■ PASSAGE PROVIDED ■
%%

In this edition of “Thoughts on Verification”, Verilab consultant Alex Melikian interviews colleague Jonathan Bromley, lead author of the svlib library. svlib is a free open source utility functions library for SystemVerilog, available on Verilab’s website.

In part 1, Alex and Jonathan begin the discussion by covering why svlib was created, features it offers, as well as some of the internal details of this open source library.

Alex Melikian: Hi Jonathan! It’s great to have you with us. I believe you’re our first ‘repeat’ interviewee on these ‘Thoughts on Verification’ series, so I should really be saying ‘welcome back’.

Jonathan Bromley: Thanks, Alex! I’m sure you could have found someone more exciting from among our amazing colleagues, but it’s a pleasure to be back in the hot seat.

AM: We’re here to discuss svlib, an ongoing project you’ve been working for some time now. Let’s begin by introducing it for the unfamiliar, how would you best describe svlib?

JB: It’s partly a “pet project” that I’ve been thinking about for some years, and partly a response to genuine needs that I’ve encountered - not only in my own verification work with SystemVerilog, but also when observing what our clients ask for, and what I heard from students back when I was delivering training classes before joining Verilab. It’s a package of general-purpose library functions covering string manipulation, regular-expression processing, file access and operating-system interface stuff such as wall-clock time and directory exploration, and a bunch of other utility functions. Almost all are things that - frustratingly - aren’t available in standard out-of-the-box SystemVerilog, but exist in just about any general-purpose language. With svlib added to your toolkit, SystemVerilog starts to look a lot more like a competent all-round programming language.

Most of the non-trivial functionality in svlib is implemented using SystemVerilog’s fantastic C-language interfaces, the DPI and VPI. For many years, folk who are expert in both SystemVerilog and C/C++ have used those interfaces to implement their own additional functionality. The contribution of svlib, I hope, is to make a wide range of useful new features freely accessible to anyone who’s familiar with SystemVerilog. No C or DPI expertise is needed to use it.

%%

■ REQUIRED TASK A ■
Lay out the records, starting at the line containing "Click the increase decimal icon" and ending at the line containing "Uncheck 'I accept", as a JSON list of strings with one string per line and blank lines omitted.
The svlib interview above and the records that follow come from separate, unrelated sources.

■ DATA LINES ■
%%

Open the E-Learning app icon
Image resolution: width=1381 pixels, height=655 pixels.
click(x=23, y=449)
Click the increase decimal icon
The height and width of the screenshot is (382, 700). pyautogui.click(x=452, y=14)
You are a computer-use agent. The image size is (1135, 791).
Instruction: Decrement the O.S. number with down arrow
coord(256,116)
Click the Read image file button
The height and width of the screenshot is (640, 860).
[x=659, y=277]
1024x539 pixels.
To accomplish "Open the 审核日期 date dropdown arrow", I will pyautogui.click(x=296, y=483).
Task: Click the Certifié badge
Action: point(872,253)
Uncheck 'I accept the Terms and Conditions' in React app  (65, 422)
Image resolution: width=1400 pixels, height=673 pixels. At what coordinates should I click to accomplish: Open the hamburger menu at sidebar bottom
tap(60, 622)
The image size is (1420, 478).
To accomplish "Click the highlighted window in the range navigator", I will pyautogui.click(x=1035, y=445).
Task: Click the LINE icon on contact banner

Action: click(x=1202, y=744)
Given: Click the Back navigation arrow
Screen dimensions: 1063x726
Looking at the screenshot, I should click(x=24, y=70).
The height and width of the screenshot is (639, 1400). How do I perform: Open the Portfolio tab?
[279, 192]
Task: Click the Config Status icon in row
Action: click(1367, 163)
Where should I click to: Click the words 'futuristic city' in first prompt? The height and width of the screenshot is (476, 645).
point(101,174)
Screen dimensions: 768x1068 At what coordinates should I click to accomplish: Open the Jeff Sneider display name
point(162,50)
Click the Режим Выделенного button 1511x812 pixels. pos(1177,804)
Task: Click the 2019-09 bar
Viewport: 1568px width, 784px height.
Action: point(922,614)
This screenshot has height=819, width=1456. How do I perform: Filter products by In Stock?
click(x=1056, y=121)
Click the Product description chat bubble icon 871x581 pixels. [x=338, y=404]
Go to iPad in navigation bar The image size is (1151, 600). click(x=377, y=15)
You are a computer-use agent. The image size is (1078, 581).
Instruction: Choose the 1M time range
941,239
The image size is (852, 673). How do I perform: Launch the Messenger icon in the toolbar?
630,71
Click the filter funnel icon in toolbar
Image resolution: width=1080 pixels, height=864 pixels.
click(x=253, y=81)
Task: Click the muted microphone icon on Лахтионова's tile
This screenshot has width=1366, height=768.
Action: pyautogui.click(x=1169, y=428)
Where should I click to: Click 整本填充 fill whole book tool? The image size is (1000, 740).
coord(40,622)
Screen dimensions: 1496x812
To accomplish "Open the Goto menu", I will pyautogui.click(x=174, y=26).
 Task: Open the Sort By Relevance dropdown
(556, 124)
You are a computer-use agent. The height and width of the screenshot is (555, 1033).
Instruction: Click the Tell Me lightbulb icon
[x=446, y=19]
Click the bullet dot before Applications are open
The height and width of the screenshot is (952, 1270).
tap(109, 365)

%%

■ REQUIRED TASK B ■
Proceed with the svlib interview from the point at which it stops.

■ TASK ANSWER A ■
[
  "Click the increase decimal icon",
  "The height and width of the screenshot is (382, 700). pyautogui.click(x=452, y=14)",
  "You are a computer-use agent. The image size is (1135, 791).",
  "Instruction: Decrement the O.S. number with down arrow",
  "coord(256,116)",
  "Click the Read image file button",
  "The height and width of the screenshot is (640, 860).",
  "[x=659, y=277]",
  "1024x539 pixels.",
  "To accomplish \"Open the 审核日期 date dropdown arrow\", I will pyautogui.click(x=296, y=483).",
  "Task: Click the Certifié badge",
  "Action: point(872,253)",
  "Uncheck 'I accept the Terms and Conditions' in React app  (65, 422)"
]

■ TASK ANSWER B ■
AM: It’s interesting you’ve discovered so many things that would have been nice if it were already included in SystemVerilog, even though its LRM is over 1300 pages long. So let’s pretend I’m a manager with an important meeting to attend in 60 seconds. How can you convince me that svLib can be a good addition to the tools that already exist?

JB: 60 seconds, that’s tough! Let’s try… Chatting with your engineers, I see that they are writing quite a few external scripts for functions that they would prefer to be part of the core verification environment. Stuff like text processing, messing with environment variables, creating data files for later processing. There’s a free library, svlib, that can do those things from within SystemVerilog. It fits nicely into any verification methodology including UVM, it doesn’t need your team to learn a new language, and it would let them put that processing back into the verification environment in a consistent way. The licence is very permissive, so there’s no legal hassle. It has a decent user guide, and did I mention it’s free?

AM: (Laughs) … well done Jonathan! I think our readers will appreciate that response if they’re put in a similar spot. Let’s talk about these features currently available with svlib. You’ve mentioned a few, and there’s more to get to later, but let’s start with text processing and creating data files. When most people think of these operations, they will think of the file I/O operations already available in SystemVerilog, or even Verilog. However, am I right to imagine svlib offers more than the just the standard file I/O?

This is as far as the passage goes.